Suite au dernier massacre du 13 août, attribué par le gouvernement congolais aux « djihadistes » ADF, la population de Beni a profité aujourd’hui de la présence d’une partie du gouvernement en ville pour exprimer sa colère.

La version officielle sur l’origine des tueries à Beni ne convainc pas la population locale. Excédés par l’incapacité de l’Etat à assurer leur sécurité, plusieurs jeunes de la ville se sont rassemblés et ont manifesté aux abords de la mairie, au départ dans le but de remettre un mémorandum au maire Nyonyi Bwanakawa, d’après des informations de RFI. Empêchés par les forces de l’ordre d’atteindre le bâtiment administratif, les manifestants ont arraché des drapeaux du PPRD et entonné des chants et slogans hostiles au pouvoir. Basculant vite dans la violence suite à la répression de la police, qui a tenté de disperser la foule à coups de gaz lacrymogènes, mais aussi par des tirs à balles réelles, la manifestation a donné lieu à des scènes de violence pendant plusieurs heures. Rejoints par des délégations de manifestants venues de Butembo et d’Oicha, les manifestants ont défié les forces de l’ordre jusqu’au début de la soirée.

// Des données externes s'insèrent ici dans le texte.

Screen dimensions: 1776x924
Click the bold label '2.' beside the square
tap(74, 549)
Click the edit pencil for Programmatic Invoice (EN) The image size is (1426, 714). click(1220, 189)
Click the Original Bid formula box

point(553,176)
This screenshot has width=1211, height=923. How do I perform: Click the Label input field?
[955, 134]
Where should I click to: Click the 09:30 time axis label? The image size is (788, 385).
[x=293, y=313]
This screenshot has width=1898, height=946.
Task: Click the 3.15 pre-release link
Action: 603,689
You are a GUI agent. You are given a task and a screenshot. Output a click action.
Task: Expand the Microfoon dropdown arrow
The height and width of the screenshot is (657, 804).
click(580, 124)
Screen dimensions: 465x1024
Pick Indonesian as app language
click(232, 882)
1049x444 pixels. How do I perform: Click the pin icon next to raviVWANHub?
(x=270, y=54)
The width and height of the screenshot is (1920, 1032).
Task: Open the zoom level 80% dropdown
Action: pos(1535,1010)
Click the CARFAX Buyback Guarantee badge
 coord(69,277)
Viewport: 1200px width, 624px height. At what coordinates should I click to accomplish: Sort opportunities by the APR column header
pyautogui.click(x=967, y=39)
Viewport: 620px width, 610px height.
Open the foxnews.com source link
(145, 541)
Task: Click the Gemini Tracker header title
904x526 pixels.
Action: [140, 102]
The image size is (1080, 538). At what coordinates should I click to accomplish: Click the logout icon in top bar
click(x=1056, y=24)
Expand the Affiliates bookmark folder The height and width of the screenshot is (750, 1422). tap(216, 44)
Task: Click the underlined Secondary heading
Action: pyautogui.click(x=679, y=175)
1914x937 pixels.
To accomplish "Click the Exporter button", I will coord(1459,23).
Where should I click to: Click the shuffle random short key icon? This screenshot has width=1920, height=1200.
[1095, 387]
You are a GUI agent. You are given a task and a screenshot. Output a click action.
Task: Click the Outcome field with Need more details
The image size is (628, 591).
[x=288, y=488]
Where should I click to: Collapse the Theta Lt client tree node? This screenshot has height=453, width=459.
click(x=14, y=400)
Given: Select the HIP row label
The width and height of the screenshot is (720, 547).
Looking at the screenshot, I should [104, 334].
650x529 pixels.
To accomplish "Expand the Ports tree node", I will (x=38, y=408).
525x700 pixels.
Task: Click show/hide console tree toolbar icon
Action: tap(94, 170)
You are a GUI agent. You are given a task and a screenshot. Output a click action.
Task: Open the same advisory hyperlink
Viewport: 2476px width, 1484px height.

Alors que le maire était en réunion avec le ministre de l’Intérieur, Evariste Boshab, un jeune de 19 ans a été tué par la police à bout portant, d’une balle dans le dos, alors qu’un policier a également été tué par les manifestants. En marge de la manifestation, un jeune homme, pris pour un ADF, a été lynché à mort par la foule, qui a ensuite brûlé son cadavre.

Du côté du gouvernement, Lambert Mende a mis en doute la spontanéité de la manifestation, n’hésitant pas à insinuer que la population faisait le jeu des « terroristes » : « Nous devons enquêter, a ainsi déclaré le porte-parole du gouvernement. Ces marches sont-elles spontanées, ou organisées par des complices des terroristes ? »

Au terme de cette journée, 3 morts et 5 blessés sont à déplorer. Le maire de la ville, Nyonyi Bwanakawa, a décrété un couvre-feu à 20h et interdit toute manifestation à Beni-ville.